Farmers with large herds usually have more manure than their pastureland can absorb. The total annual waste in the United States is one hundred times more than what is taken in by human sewage treatment plants. (pg. 319)
“A dessert without cheese is like a lovely lady with only one eye.” (Jean Anthelme Brillat-Savarin). (pg. 278 )
There’s not much to nitpick about Milk!. The black-&-white pencil drawings of the various cow breeds didn’t impress me; I would have much rather had color photographs/paintings of them. It was a slow read, but that’s because I was fascinated by all the technical details therein, so that's not really a criticism.
It should be noted that there are 126 recipes (by Mark Kurlansky’s count, and I’ll take his word for it) interspersed throughout the book, some from as far back as the first-century A.D. by a cook named Apicius. Reading though these recipes got tedious after a while, but that’s probably because my culinary skills are legendary, and not in a good way. I once destroyed my kitchen when trying to make tomato soup from the can. People with "normal" cooking skills will most likely find these recipes interesting, even to the point of trying some out.
But overall I found Milk! to be a informative and interesting read, even if I skipped over those pesky recipes.

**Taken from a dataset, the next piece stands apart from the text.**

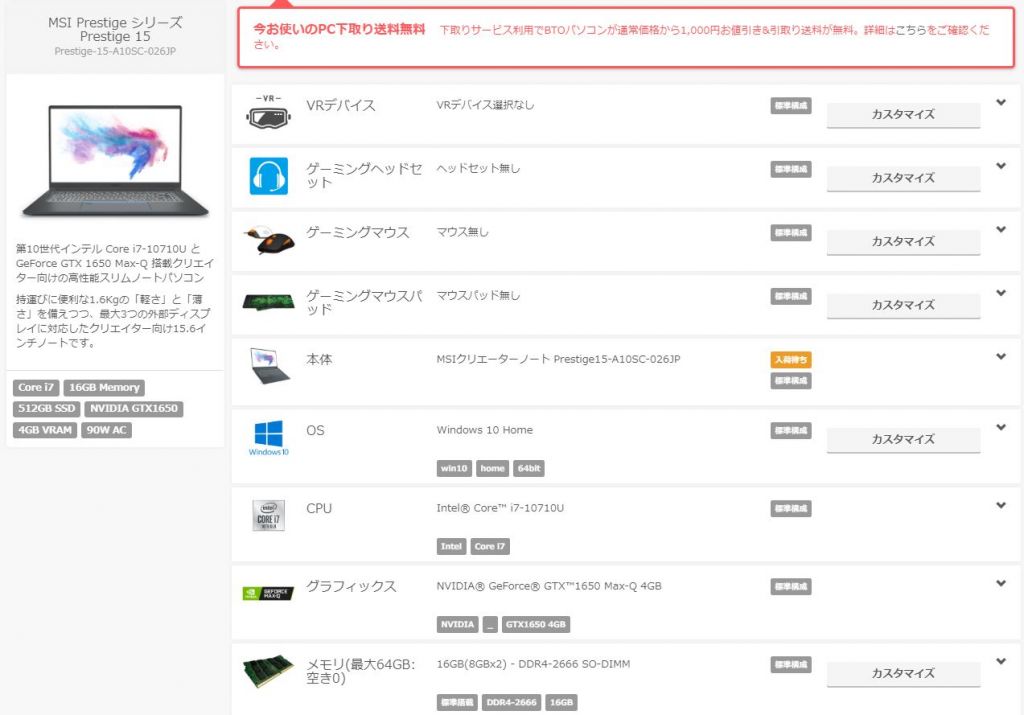
Task: Expand the VRデバイス row chevron
Action: (x=1000, y=103)

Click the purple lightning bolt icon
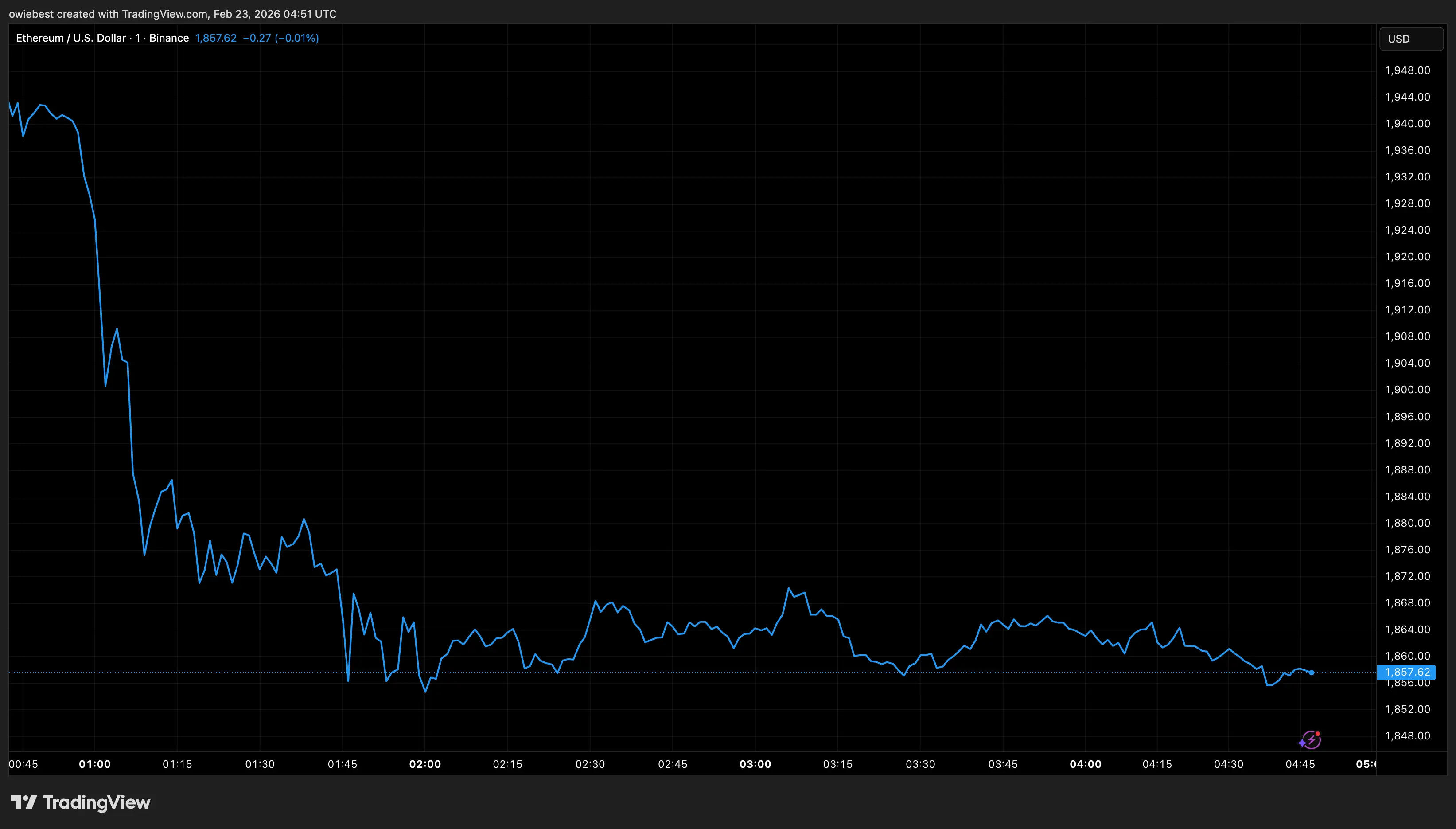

Milk! is my third Mark Kurlansky book (the other two are reviewed here and here), and I’ve thoroughly enjoyed all three. So if you’re into reading history and science, or concerned about food safety, or want to be well-versed when topics like GMO’s and breastfeeding come up at your next social engagement, or just want to try making some strange new dishes, Milk! is bound to be your cup of tea.
8½ Stars. Fur more Mark Kurlansky books are on my Kindle or my TBR shelf: Salt, Cod, The Basque History, and The Big Oyster. I suspect all the food-themed ones will also have recipes in them. We shall see.